_DATA SUPPLIED:_

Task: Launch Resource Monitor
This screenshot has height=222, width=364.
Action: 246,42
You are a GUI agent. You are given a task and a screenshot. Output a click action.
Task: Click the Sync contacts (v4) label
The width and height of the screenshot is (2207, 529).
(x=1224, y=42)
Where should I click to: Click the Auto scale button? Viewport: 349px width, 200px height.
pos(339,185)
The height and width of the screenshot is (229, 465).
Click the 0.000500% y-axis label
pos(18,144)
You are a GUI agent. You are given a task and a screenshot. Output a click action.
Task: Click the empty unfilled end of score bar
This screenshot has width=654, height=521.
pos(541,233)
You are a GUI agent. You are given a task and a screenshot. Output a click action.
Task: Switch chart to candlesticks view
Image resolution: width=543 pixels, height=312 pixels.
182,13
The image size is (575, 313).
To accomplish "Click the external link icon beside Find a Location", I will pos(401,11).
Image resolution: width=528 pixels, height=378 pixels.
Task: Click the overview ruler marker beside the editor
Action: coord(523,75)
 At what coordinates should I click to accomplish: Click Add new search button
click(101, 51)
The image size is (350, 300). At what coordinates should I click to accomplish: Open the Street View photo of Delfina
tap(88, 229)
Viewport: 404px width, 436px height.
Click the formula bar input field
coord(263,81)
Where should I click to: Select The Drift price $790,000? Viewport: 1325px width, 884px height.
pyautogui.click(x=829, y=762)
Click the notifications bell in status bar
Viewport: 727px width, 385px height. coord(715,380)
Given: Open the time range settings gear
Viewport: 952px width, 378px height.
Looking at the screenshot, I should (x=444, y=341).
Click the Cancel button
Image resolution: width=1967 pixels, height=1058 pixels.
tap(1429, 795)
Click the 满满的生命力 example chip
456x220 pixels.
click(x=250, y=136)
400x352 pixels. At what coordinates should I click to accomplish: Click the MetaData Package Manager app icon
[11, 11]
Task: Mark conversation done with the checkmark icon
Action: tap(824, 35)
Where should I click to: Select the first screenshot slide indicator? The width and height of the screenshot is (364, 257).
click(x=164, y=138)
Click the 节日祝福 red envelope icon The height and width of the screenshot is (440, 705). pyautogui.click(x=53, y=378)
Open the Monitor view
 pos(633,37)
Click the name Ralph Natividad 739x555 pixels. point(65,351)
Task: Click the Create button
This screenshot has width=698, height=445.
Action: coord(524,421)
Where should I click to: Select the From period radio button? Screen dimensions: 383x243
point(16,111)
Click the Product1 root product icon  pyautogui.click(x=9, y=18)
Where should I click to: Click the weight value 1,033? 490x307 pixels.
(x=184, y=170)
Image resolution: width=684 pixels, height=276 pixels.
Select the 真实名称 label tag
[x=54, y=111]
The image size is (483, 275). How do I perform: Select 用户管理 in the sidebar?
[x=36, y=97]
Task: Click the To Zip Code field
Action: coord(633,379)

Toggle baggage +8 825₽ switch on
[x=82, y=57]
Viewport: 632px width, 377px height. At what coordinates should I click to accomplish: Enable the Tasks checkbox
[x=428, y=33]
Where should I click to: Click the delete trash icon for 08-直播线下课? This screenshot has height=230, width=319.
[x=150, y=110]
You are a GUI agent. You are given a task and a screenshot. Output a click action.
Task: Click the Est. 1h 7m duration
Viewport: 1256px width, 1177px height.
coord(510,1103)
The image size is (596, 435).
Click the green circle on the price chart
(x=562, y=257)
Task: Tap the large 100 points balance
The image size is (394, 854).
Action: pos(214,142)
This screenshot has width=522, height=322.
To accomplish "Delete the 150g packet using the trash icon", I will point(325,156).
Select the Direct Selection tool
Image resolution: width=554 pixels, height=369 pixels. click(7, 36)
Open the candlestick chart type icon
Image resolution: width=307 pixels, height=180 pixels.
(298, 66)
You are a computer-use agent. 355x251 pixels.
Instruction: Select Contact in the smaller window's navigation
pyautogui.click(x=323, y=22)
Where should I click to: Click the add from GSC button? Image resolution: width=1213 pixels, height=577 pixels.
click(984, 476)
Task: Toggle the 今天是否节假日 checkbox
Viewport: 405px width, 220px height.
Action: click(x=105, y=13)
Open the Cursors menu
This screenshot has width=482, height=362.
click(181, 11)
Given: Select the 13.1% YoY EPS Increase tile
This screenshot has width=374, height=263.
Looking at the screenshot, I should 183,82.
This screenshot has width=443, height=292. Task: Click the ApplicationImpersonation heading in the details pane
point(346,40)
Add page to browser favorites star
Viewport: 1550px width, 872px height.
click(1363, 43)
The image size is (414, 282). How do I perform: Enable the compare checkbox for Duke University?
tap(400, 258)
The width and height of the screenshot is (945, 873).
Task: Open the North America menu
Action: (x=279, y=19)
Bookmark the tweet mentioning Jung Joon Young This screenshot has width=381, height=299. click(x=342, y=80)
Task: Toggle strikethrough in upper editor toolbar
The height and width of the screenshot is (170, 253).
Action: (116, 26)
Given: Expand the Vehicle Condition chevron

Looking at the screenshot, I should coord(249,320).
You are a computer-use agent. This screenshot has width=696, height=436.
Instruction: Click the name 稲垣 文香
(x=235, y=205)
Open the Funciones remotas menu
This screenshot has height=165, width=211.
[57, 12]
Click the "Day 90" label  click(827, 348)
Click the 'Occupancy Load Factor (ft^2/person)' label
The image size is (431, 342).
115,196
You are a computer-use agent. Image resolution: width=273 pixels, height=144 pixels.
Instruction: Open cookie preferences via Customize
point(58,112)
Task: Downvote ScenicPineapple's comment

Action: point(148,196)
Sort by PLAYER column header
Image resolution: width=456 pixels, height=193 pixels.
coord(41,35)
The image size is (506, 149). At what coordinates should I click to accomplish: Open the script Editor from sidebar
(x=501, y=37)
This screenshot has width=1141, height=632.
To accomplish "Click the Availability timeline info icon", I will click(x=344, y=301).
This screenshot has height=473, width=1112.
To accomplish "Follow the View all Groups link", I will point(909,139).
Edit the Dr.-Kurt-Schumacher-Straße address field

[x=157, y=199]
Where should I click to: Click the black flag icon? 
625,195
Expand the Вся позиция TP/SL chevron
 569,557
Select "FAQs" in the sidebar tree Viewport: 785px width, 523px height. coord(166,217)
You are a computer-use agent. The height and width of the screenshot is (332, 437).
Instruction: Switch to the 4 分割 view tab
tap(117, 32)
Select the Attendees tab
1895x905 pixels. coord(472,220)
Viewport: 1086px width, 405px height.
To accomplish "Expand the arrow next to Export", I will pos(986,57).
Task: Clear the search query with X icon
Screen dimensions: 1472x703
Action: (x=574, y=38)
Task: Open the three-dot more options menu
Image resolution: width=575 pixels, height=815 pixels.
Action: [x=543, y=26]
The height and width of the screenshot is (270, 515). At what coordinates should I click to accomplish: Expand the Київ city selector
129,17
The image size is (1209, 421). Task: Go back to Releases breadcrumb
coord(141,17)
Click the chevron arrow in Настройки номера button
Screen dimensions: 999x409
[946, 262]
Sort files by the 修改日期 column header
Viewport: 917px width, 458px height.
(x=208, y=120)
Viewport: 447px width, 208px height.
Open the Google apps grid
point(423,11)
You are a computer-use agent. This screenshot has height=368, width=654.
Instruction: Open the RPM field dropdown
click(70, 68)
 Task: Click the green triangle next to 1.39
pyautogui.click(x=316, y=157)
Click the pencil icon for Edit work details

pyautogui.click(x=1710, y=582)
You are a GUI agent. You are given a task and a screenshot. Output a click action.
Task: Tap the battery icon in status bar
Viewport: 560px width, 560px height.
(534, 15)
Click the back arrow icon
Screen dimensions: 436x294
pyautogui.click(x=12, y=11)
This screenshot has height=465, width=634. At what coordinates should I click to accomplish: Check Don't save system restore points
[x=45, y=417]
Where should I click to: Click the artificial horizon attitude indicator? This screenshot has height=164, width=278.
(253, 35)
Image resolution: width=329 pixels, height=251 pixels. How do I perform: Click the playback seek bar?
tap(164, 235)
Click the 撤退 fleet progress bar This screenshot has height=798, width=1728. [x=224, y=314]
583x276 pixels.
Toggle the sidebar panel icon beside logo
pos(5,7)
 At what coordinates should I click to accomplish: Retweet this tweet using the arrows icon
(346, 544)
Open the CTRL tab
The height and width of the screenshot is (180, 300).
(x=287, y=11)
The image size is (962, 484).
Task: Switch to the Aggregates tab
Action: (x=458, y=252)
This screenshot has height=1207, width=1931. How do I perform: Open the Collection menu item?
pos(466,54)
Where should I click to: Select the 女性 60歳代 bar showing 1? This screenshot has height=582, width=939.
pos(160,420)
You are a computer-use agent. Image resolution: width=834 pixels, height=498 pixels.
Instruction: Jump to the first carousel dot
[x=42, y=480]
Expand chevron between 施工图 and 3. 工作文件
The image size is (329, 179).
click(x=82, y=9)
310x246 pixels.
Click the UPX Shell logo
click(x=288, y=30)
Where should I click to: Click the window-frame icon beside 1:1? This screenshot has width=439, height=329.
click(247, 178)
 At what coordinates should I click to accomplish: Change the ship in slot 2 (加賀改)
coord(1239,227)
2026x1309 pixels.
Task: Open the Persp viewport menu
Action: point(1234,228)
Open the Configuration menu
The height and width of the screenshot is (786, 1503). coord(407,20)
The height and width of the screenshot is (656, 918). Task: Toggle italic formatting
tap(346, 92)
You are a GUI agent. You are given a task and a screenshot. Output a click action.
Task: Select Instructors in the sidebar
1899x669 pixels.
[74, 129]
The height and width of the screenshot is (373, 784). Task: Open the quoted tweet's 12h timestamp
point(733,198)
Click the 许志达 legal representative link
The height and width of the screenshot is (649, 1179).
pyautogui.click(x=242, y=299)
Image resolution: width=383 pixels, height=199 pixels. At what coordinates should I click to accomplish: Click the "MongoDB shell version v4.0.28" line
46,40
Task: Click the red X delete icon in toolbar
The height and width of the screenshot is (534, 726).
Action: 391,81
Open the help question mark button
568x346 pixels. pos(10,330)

_ASSIGNMENT:_ Search the records for the word "toolbar" and copy out every line that holds it.

_EXERCISE RESPONSE:_
Task: Toggle strikethrough in upper editor toolbar
Task: Click the red X delete icon in toolbar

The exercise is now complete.